Está siendo un reto para mí disponerme a aceptar regalos y ayuda. Dicen que hay personas que no saben pedir ayuda. Pero se equivocan, no es que no sepamos, es que no queremos.

Es un rasgo en la personalidad que en realidad es muy común. Cuando tienes un rol de cuidadora y sientes que dar a los demás te sitúa por encima (aunque no seas consciente de ello), no estás dispuesta a dejar que sean otros los que te ayuden. Una persona así realmente cree que no necesita ayuda de nadie, y se dispone a tirar del carro con dureza para consigo misma.

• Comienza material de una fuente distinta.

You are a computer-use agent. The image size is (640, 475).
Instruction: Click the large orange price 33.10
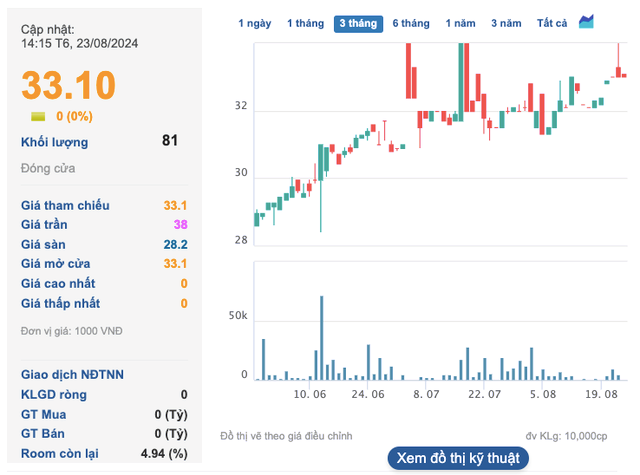tap(69, 84)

Lo bueno para mí es que este proceso de la motoneurona me ha llevado a lugares tan extremos que ya no soy yo la cuidadora ni la que ayuda a los demás. Y lo más importante, aquella personalidad se ha roto en mil pedazos, y me estoy reconstruyendo poco a poco, sin saber cuál será el resultado final.

Cuando inicié la campaña pública para recoger fondos para poder seguir con mis terapias sentí vértigo, estaba a punto de dejar atrás a la Mireia que no necesitaba nada de nadie, que no quería que se supiera que estoy mal. Ahora no me reconozco a mí misma, y a la vez estoy un poquito más cuerda que antes.

Como le dijo Luna Lovegood a Harry Potter, «No te preocupes, estás tan cuerdo como yo».